**What to do:**
Set down the items below word for word, from the line containing "Viewport: 640px width, 395px" through the end of the items, leaving out the pictures.

Start of Data entries

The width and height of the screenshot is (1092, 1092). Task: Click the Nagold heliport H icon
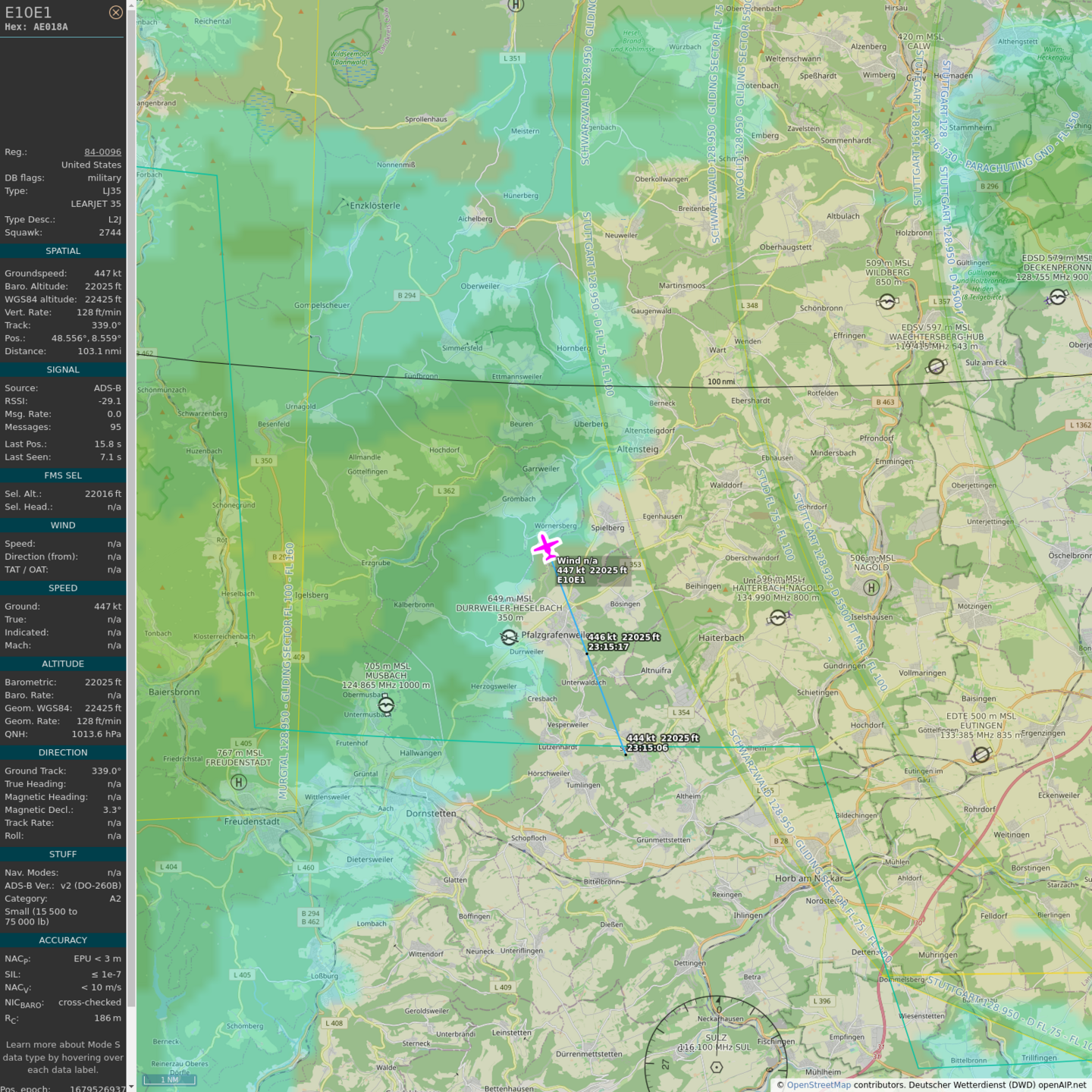point(871,587)
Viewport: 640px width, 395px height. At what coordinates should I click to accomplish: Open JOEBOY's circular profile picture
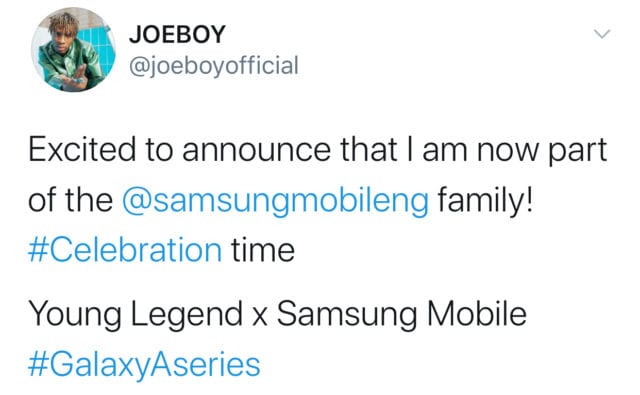click(x=73, y=50)
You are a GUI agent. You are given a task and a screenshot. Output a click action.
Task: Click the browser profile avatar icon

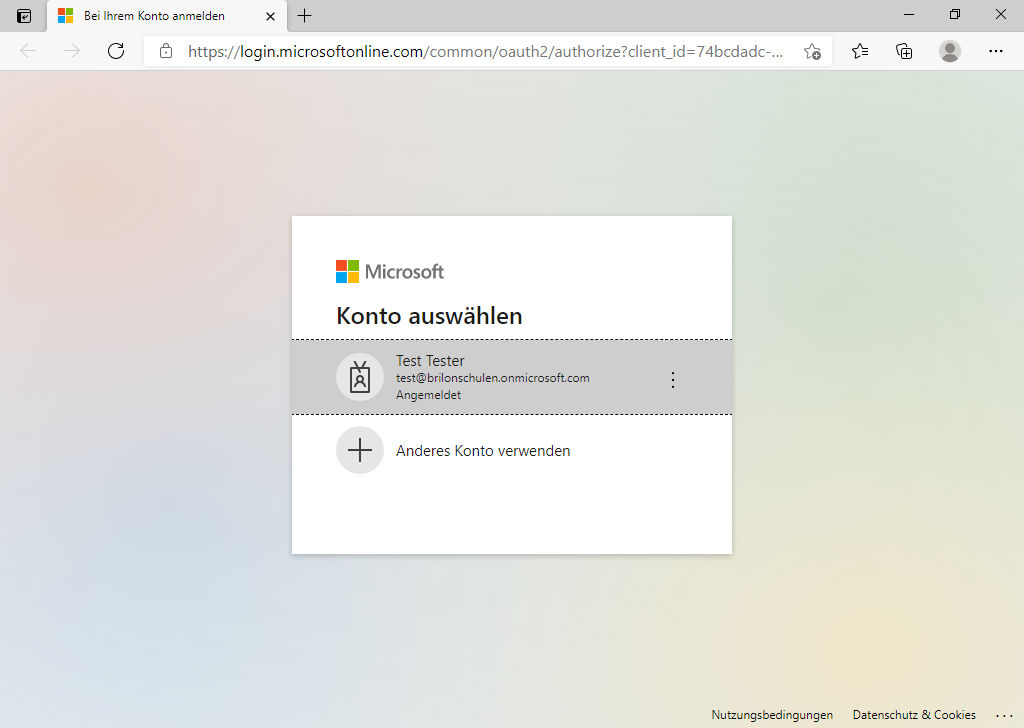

End of Data entries

**Written reply:**
Viewport: 640px width, 395px height. At what coordinates should I click to accomplish: Open JOEBOY's circular profile picture
click(x=73, y=50)
You are a GUI agent. You are given a task and a screenshot. Output a click action.
Task: Click the browser profile avatar icon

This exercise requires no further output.